# Directions:
Continue the article about mental health apps below, starting right after its last paragraph and ignoring the material that follows it.

# Source passage:
Could apps be the answer to our mental health problems? It’s a tempting thought, and one that’s occurred to many developers. A quick search on the App Store brings up hundreds of apps that promise everything from music to calm your brainwaves to a subliminal message generator that will tell you, at a tap, how special you are.
Unfortunately, it’s a bit more complicated than that. Recent research from the University of Liverpool found that just four of the apps in the NHS-recommended depression and anxiety app library have a proven evidence base – online community Big White Wall, mood-tracking system Moodscope, activity log Happy Healthy and stress reduction at work tool Workguru.
That doesn’t necessarily mean apps don’t have a part to play in helping us feel better. As the research itself acknowledges, there are plenty of studies that demonstrate that computer-based psychological treatments can work, particularly those designed and supported by mental health professionals.
“Apps can improve people’s mental health, at a low cost and from the comfort of their own home, but only if done properly,” says health economist Simon Leigh, who co-authored the report.
The best apps solve a problem, and our deteriorating mental health is certainly a big issue. Around one in four of us will experience some kind of mental health issue in our lifetime, but spending on mental health is falling - a drop of £600 million over the course of the last parliament, according to research from the BBC and Community Care.
In 2015, Paul Farmer, chief executive of MIND, estimated that the NHS needs another £1billion to tackle mental health. Apps aren’t cheap to develop – but they’re cheaper than that. And they’re also accessible, a key advantage where real-life services are stretched.
So what do apps need to do in order to be more effective? Having a strong expert presence is absolutely key, says Nicki Sprinz, business director at development studio Ustwo, the studio behind new mood tracker app Moodnotes, which launched in August 2015.
“There’s been quite a lot of coverage about apps being either rubbished or having to admit that they didn’t have the expertise,” she points out. “We wanted to partner with experts who could bring scientific rigour to the product design.”

# Information:
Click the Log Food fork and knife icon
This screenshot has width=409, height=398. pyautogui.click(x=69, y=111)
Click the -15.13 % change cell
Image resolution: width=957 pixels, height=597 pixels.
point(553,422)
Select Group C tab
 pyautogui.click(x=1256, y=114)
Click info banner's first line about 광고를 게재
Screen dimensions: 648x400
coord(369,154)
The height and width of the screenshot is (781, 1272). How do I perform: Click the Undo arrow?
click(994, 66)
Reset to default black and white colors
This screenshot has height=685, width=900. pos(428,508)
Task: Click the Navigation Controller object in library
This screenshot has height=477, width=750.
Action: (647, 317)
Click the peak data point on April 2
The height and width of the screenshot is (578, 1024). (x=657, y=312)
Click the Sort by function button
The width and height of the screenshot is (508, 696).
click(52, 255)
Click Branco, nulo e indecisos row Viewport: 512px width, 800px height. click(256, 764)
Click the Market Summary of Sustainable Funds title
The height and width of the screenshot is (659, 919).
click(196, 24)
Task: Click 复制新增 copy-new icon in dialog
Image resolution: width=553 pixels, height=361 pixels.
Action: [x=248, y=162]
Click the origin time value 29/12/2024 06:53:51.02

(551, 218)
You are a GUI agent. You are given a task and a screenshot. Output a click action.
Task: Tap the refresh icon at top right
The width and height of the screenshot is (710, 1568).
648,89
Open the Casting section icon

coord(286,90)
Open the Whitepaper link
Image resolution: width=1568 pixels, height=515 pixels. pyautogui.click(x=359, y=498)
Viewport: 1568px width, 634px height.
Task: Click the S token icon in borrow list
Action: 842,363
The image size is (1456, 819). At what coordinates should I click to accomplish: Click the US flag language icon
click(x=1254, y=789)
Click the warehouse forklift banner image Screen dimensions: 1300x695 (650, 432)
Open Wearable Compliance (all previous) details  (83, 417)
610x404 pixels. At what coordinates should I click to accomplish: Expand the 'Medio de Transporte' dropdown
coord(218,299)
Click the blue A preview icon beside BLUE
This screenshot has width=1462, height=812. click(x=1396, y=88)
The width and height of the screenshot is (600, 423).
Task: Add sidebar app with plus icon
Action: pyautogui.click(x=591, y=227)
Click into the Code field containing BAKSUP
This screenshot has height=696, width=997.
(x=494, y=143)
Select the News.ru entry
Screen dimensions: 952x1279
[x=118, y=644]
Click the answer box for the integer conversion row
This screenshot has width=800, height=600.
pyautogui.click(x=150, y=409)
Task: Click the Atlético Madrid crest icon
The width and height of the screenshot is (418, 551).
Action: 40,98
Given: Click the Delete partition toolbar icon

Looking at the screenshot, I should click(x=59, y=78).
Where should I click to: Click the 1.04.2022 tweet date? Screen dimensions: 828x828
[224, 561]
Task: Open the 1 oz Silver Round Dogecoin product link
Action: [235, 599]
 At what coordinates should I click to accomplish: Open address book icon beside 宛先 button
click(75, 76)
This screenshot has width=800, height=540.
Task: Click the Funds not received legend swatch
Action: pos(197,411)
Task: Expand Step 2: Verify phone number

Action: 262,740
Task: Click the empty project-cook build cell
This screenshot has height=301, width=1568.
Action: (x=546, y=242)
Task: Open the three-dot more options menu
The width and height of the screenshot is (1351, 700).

# Response to the task:
This led them to partner up with clinical psychologists Dr. Drew Erhardt and Dr Edrick Dorian, founder of US-based developer Thriveport, which already had CBT app Moodkit under its belt.
There have also been concerns around where the data harvested from apps goes: there are few things more private than how someone is feeling. A study of 79 NHS-approved apps found that 66 per cent of those which sent identifying information over the internet didn’t use encryption, and warned that these ‘systematic gaps in compliance with data protection principles’ could put users at risk of data theft.
“We track how often people go in and how often they track a mood but not what mood you are recording,” says Sprinz. “It’s really important from an ethical standpoint how people record their own emotions. It’s a very personal and private matter. In fact, a top priority for users in our second version was having the option to password protect the app itself.”
And apps need to know their limits. Sprinz says Moodnotes is not a substitute for therapy. “A lot of our users are people who are not in therapy but who are interested in improving their emotional wellbeing and their use it as a hybrid journaling and CBT tool.”
Integrative psychotherapist, life coach and couples counsellor Hilda Burke agrees. “There’s no substitute for being in the same room with a therapist. The reservation I have about apps is this: when I work with a client, the actual words they say are less than half of what they are telling me. Usually I’ll know how they’re feeling before they utter a word, perhaps by their body language, eye contact or lack of it, or their posture. I don’t think your smartphone can replace that physical closeness.”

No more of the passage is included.